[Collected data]

────────────────

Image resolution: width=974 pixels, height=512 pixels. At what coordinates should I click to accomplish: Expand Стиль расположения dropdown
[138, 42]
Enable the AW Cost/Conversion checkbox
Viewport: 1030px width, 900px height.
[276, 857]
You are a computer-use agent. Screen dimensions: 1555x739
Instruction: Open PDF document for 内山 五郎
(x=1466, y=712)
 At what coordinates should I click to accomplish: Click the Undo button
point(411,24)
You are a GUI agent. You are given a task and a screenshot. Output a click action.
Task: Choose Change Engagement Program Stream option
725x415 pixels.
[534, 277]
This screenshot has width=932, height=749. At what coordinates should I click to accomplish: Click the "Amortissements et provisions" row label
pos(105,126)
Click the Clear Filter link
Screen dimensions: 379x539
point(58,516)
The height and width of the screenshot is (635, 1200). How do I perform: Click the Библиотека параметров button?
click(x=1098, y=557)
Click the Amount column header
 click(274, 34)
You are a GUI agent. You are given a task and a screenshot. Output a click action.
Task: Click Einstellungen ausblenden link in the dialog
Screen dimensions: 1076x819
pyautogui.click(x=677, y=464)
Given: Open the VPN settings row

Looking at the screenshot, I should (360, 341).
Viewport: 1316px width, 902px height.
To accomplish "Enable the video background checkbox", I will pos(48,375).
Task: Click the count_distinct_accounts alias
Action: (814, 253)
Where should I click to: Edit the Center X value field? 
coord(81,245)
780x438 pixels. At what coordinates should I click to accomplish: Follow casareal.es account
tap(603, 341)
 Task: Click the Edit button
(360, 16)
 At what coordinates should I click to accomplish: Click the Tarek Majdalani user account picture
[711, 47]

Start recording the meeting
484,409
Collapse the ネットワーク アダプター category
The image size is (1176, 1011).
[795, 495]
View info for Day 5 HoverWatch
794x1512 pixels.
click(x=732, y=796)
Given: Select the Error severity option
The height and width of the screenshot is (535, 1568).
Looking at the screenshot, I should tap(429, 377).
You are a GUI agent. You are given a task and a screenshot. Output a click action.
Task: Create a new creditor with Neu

────────────────

Set down every entry exactly as given.

Image resolution: width=974 pixels, height=512 pixels. At what coordinates should I click to accomplish: Expand Стиль расположения dropdown
[138, 42]
Enable the AW Cost/Conversion checkbox
Viewport: 1030px width, 900px height.
[276, 857]
You are a computer-use agent. Screen dimensions: 1555x739
Instruction: Open PDF document for 内山 五郎
(x=1466, y=712)
 At what coordinates should I click to accomplish: Click the Undo button
point(411,24)
You are a GUI agent. You are given a task and a screenshot. Output a click action.
Task: Choose Change Engagement Program Stream option
725x415 pixels.
[534, 277]
This screenshot has width=932, height=749. At what coordinates should I click to accomplish: Click the "Amortissements et provisions" row label
pos(105,126)
Click the Clear Filter link
Screen dimensions: 379x539
point(58,516)
The height and width of the screenshot is (635, 1200). How do I perform: Click the Библиотека параметров button?
click(x=1098, y=557)
Click the Amount column header
 click(274, 34)
You are a GUI agent. You are given a task and a screenshot. Output a click action.
Task: Click Einstellungen ausblenden link in the dialog
Screen dimensions: 1076x819
pyautogui.click(x=677, y=464)
Given: Open the VPN settings row

Looking at the screenshot, I should (360, 341).
Viewport: 1316px width, 902px height.
To accomplish "Enable the video background checkbox", I will pos(48,375).
Task: Click the count_distinct_accounts alias
Action: (814, 253)
Where should I click to: Edit the Center X value field? 
coord(81,245)
780x438 pixels. At what coordinates should I click to accomplish: Follow casareal.es account
tap(603, 341)
 Task: Click the Edit button
(360, 16)
 At what coordinates should I click to accomplish: Click the Tarek Majdalani user account picture
[711, 47]

Start recording the meeting
484,409
Collapse the ネットワーク アダプター category
The image size is (1176, 1011).
[795, 495]
View info for Day 5 HoverWatch
794x1512 pixels.
click(x=732, y=796)
Given: Select the Error severity option
The height and width of the screenshot is (535, 1568).
Looking at the screenshot, I should tap(429, 377).
You are a GUI agent. You are given a task and a screenshot. Output a click action.
Task: Create a new creditor with Neu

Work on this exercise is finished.